It’s only a few hours but who wants to meet a batch of strangers if you don’t think you’re going to have mutual interests and share an enjoyable time? The idea is painfully reminiscent of college mixers when you wonder if you’ll want to talk to your neighbor. People don’t relish the idea of being bored and counting the minutes for an event to end.
It’s easy to announce a Bonjour Paris get together in our weekly newsletter. But will people actually come? In addition, this was no freebie. We were meeting in Washington, D.C. at a Connecticut Avenue restaurant, The Petits Plats. Each attendee was asked to pay for a three course lunch. Wonderful wines were contributed by Bruce Lane, a retired lawyer, whose avocation, All About Wine, is conducting wine tastings. As it turned out, the food was good and the conversation was even better.
While waiting for the guests, I had a sinking feeling this was going to be a waste of a perfectly beautiful Saturday afternoon. How wrong I was. Even though the group was from different places and had myriad vocations, everyone possessed a common bond; a committed love of France. Some had lived there, others aspire to and many consider France a second home (very possibly with residences there). Each person took a turn at explaining why he or she was in attendance. The answers were varied but never boring.
The majority of people had never met one another so there was (especially among Bonjour Paris’s discussion board faithfuls) a lot of, “Oh – you’re Mara, you’re Ellencmog, oh – he’s St. Germain.” Meeting people in real life isn’t the same as knowing someone in cyberspace; but you have a pretty good idea about who they are and what they think. You may (or may not) imagine them to look as they do – but I have to say that Bonjour Paris readers are a very good looking group! If only we’d taken a photo before the event began and we’d had a bit too much wine…

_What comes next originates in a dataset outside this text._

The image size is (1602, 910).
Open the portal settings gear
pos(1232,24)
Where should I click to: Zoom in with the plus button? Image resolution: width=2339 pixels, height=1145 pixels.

What occurred to me during the luncheon was, I bet this group could not only have discussed France but in addition, conducted a lot of business together. Because this is Washington, there were more than a fair percentage of lawyers. There was a travel agent who, if she had wanted, could have distributed cards. Anne and Kirk Woodyard, who have started Music & Markets Tours since we first met via Bonjour Paris, discreetly described their tours which are nothing less than first-rate.
These get togethers hold special meaning for me. Bonjour Paris is a major part of my life. I’ve spent the past ten years focusing on the Site. We’ve been through a lot of ups and downs and many renditions. Meeting readers constantly results in new insights, and many of my and other readers’ cyber-friends have become so much more than that.
In spite of being a French resident, I know there are few places I travel where I can’t meet a BP reader. I learn as much from them as I hope they learn from the Site and our writers’ unique takes on France and its culture.
For a variety of reasons, there’s been a hiatus in holding get togethers. It’s time we start again, but they require a fair amount of organization and follow-up. If anyone wants to take on the responsibility, please contact me at [email protected]. Delegation isn’t a problem!
One of the things we briefly discussed during this lunch was how the Bonjour Paris staff can make the Site better. We’re open to any and all ideas (as long as they’re legal). Please don’t hesitate to send me an email. Our market surveys have demonstrated that our readers are sophisticated, independent travelers and we’re eager to become the Site you consult when planning your France (and out-of-France) travel.
Thanks to all of you who attended the Washington get together. I’ll file it in my memory bank and hope you do as well.